Word for word, set down the lines from the one that contains "[Forests and Agriculture" through the final line of the data; no pictures belong in the copy.
··········
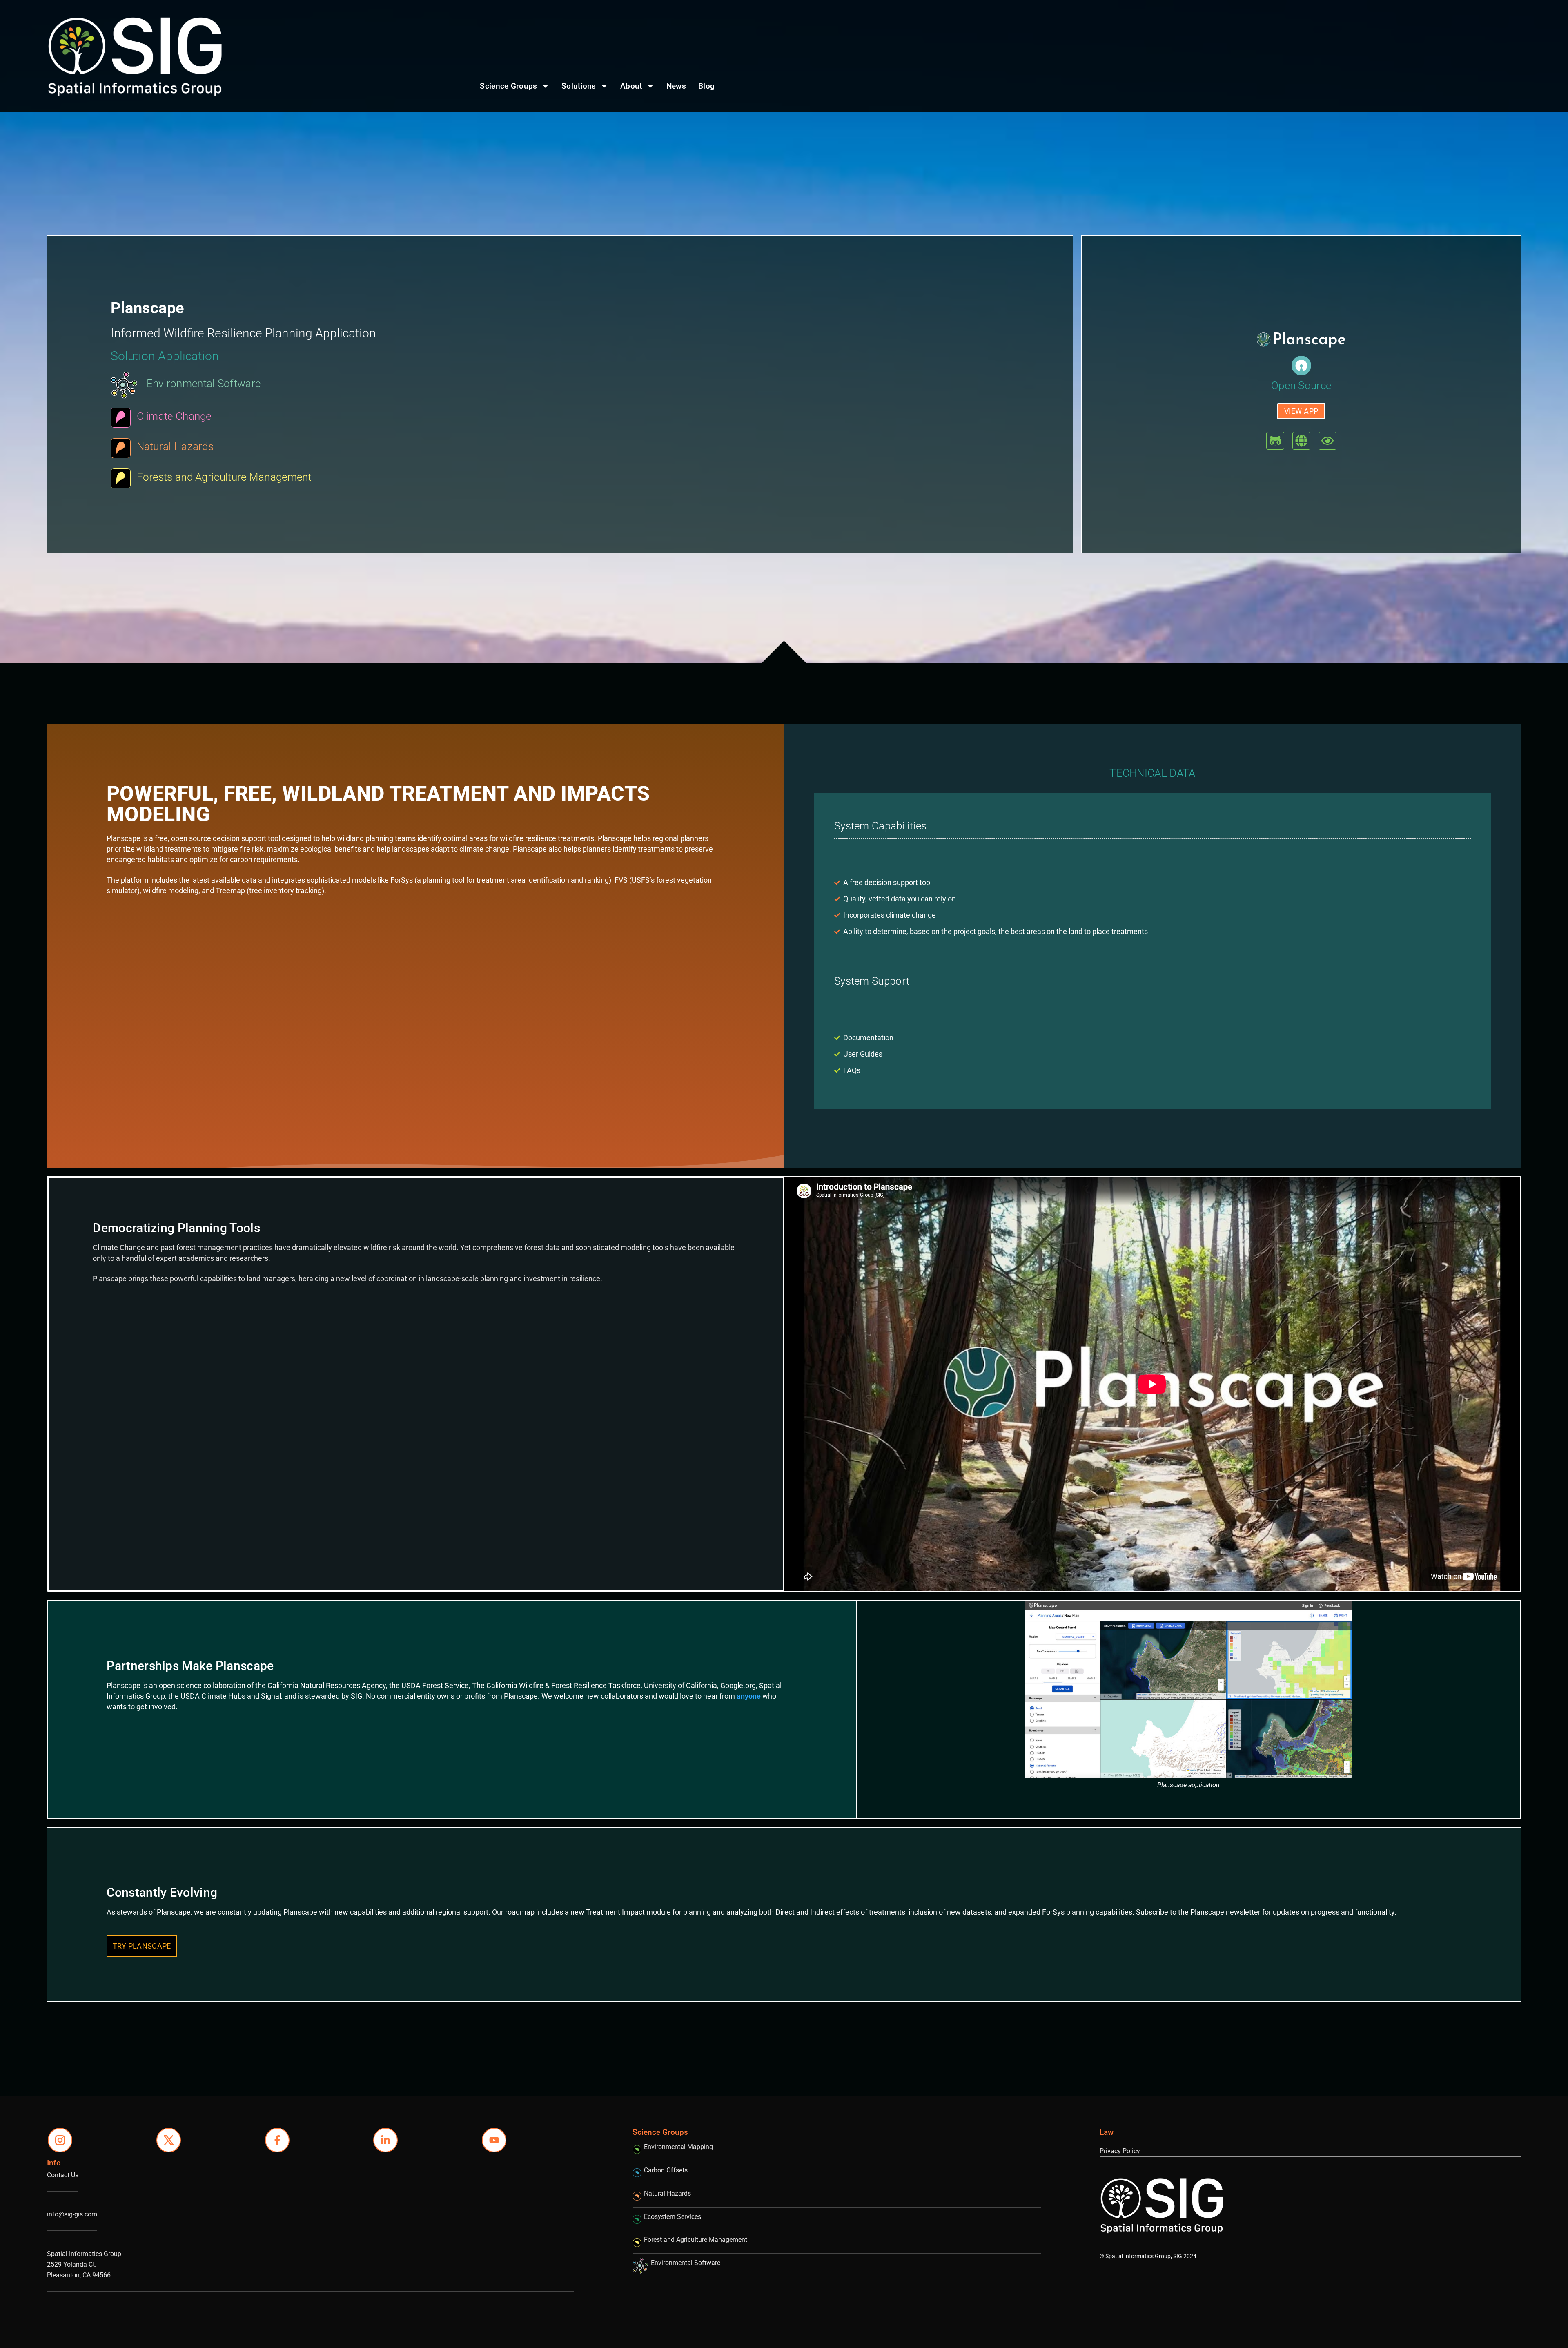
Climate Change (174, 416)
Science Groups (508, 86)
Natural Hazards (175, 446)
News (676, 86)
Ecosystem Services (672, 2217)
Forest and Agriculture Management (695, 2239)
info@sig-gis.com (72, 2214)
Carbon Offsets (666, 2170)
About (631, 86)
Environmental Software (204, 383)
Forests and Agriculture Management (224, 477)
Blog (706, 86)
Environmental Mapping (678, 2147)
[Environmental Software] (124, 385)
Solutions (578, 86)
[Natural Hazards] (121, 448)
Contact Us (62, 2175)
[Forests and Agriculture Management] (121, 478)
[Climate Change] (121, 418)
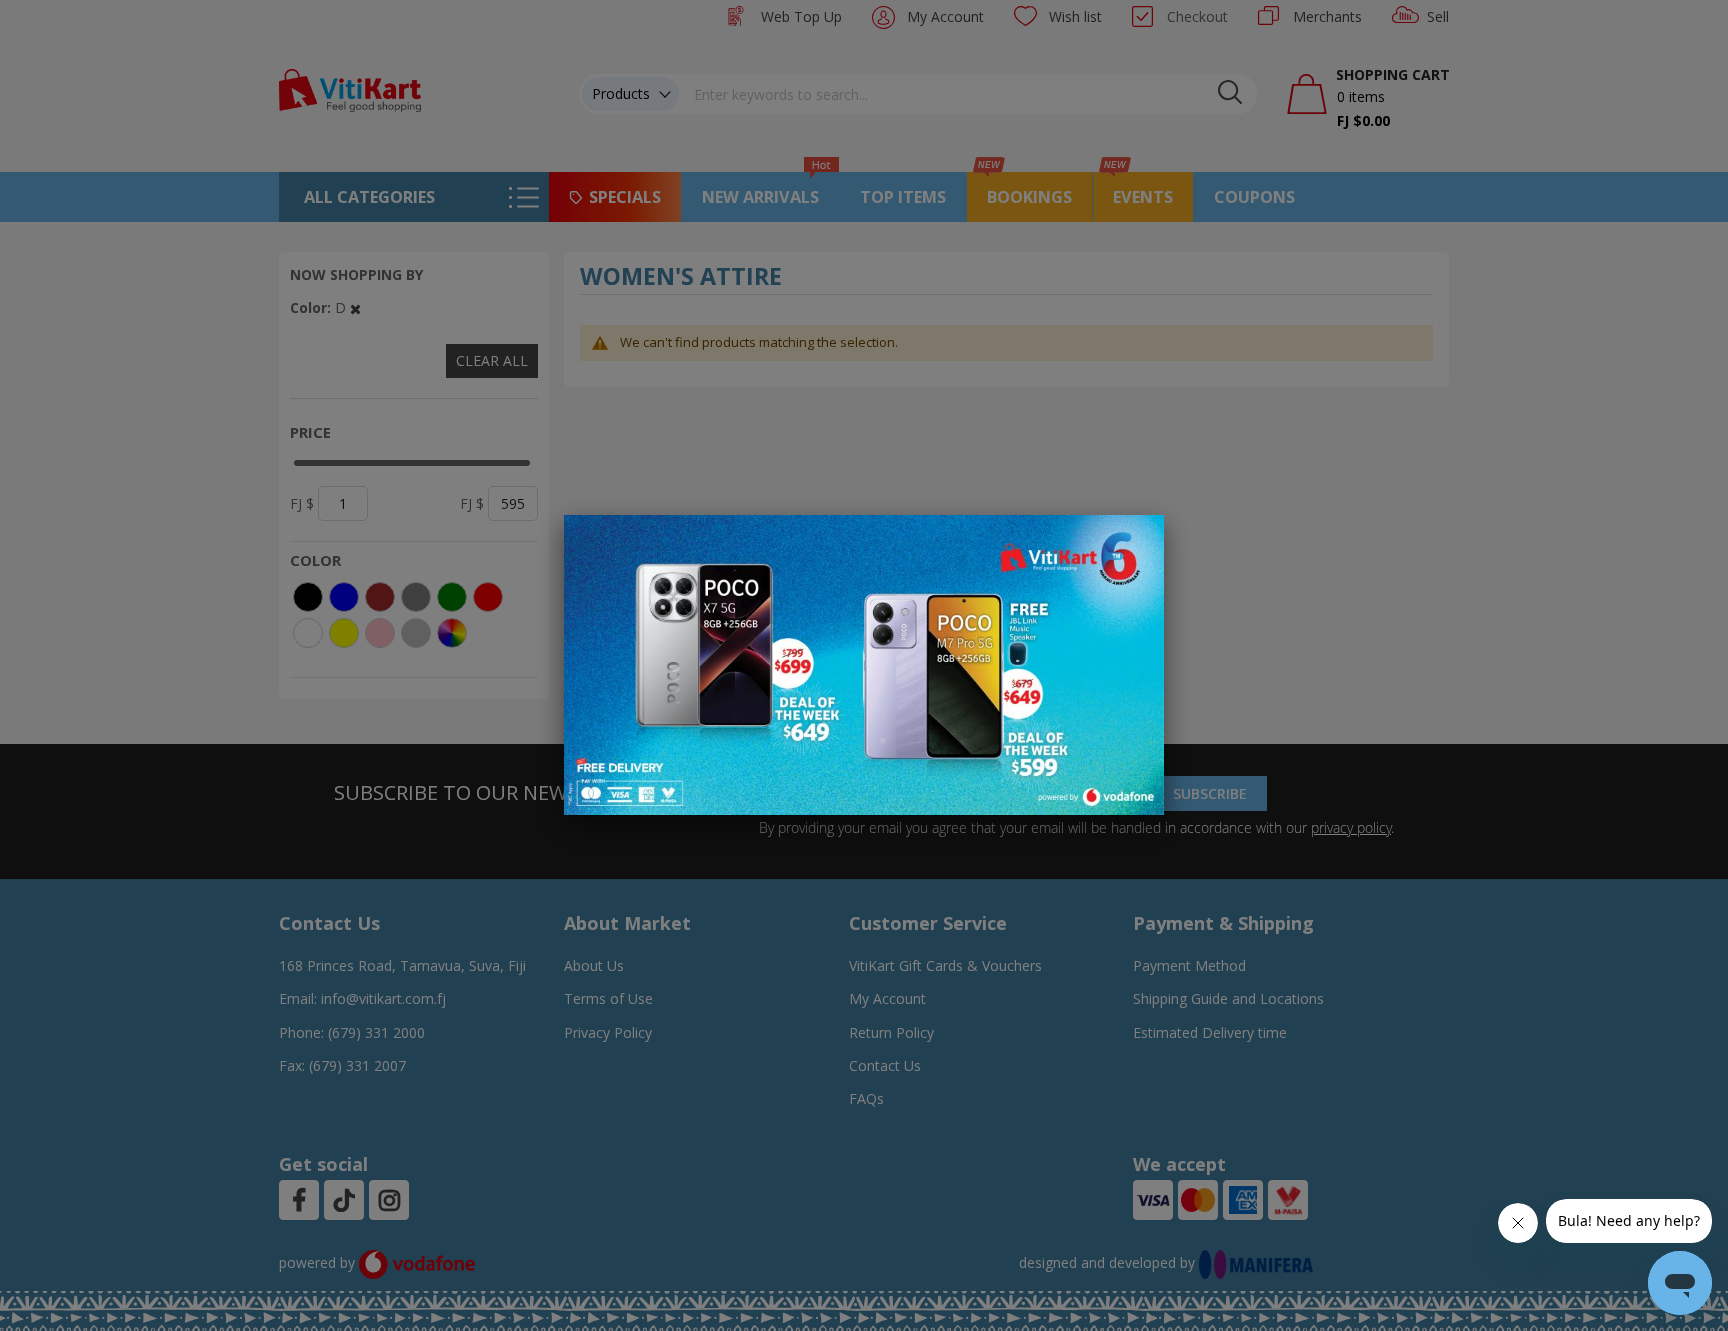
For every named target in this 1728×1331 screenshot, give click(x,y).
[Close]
··········
- _Worked solution_:
[Forests and Agriculture Management] (121, 478)
[Climate Change] (121, 418)
For every named target in this 1728×1331 screenshot, give click(x,y).
[Close]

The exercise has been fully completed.